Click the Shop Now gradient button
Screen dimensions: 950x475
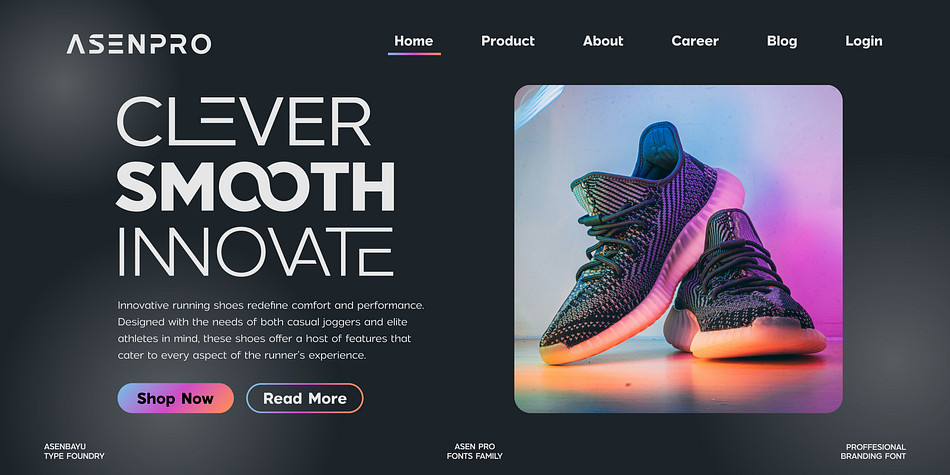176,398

==

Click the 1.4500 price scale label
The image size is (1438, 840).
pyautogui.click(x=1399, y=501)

Do this: Recast the data from the line containing "Click the 1.4500 price scale label" up to and including the line containing "pyautogui.click(x=1399, y=501)" as a JSON list of strings, one per line, omitting blank lines.

Task solution:
[
  "Click the 1.4500 price scale label",
  "The image size is (1438, 840).",
  "pyautogui.click(x=1399, y=501)"
]